一昨年まで、スタッフの部屋に自分のデータを
取りに行って勉強し、反省しようとする選手は
ほんの数人にすぎませんでした。
ところが、昨年から自分の成績に関心を持つ選手が増えて
頻繁にスタッフの部屋に行っては映像を見て、
自分で分析するようになったんですね。
私はこの差は大きいと思います。
自分たちで考えるようになったご褒美が
世界選手権の銅メダルだと思うくらいです。
コミュニケーションに関して申し上げれば、
選手やスタッフの中でチームみんなで
戦ったという意識がとても高まりました。
濱口華菜里という選手がいるんですね。
レシーブに天性の才能を持っている世界選手権のメンバーです。
明るい性格で、いつも大きな声で皆を
励ましてくれるし練習にも人一倍熱心。
人の嫌がる片づけも率先してやってくれます。
だけど、私はこの濱口を選手権に
出場させてあげられなかったんです。
世界選手権もW杯も十四名登録で、出場できるのは十二名。
濱口が務めるリベロの控えはなかなか出る機会がない。
本当に悔しかったと思います。
だけどそれでも濱口のファイトは最後まで変わりませんでした。
練習には早く来てムードを盛り上げて、雑用で走り回って……。
メダルを獲得できたのは、
この濱口の姿勢が周りに伝わったからだと私は思っています。
銅メダル獲得が決まった試合の直後、
セッターの竹下佳江はすぐに濱口に駆け寄り、抱き合ってました。
その後のインタビューでも竹下は毎回のように
「出られない選手がいるから、その選手の分まで頑張りました」
と語っていましたが、これには私自身本当に勉強させられましたね。
控えの十三番目、十四番目にどんな選手を置くかで
チーム力は強くもなるし弱くもなる。
その難しさを昨年私は実感したんです。
おかげで全員が同じ方向を向いて目標を共有できており、
強いチームに変わってきたことを実感しています。
━━━━━━━━━━━━━━━━━━━━━━━━━━━━━━━━━━(転載以上)
なでしこジャパンとも共通すること、それは、
“選手が自分たちの問題点を
自分たちで考えて分析し、
スタッフと思いを同じくして
試合をしているチーム”
ということだと思います。
反対に、
“「こうしろ、ああしろ」と言われて選手たちが
「はいはい」と言っているだけ。
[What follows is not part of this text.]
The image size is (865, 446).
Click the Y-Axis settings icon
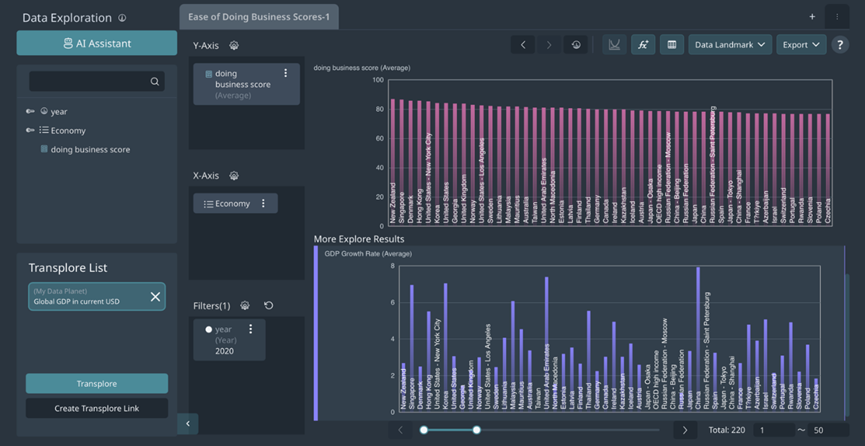coord(234,46)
”
実は、こういうチームは多いのではないでしょうか。
そしてそれは家庭や会社、全てのコミュニティに当てはまる鉄則かも知れませんね。
“控えの十三番目、十四番目にどんな選手を置くかで
チーム力は強くもなるし弱くもなる。”
逆転の発想のようですが、確かな経験に基づく、とても印象深い言葉です。
“練習には早く来てムードを盛り上げて、雑用で走り回って……。”
濱口さんの姿に感動します。
控えの選手も含めて、喜びや悲しみを心から共有出来るチーム、いいですね。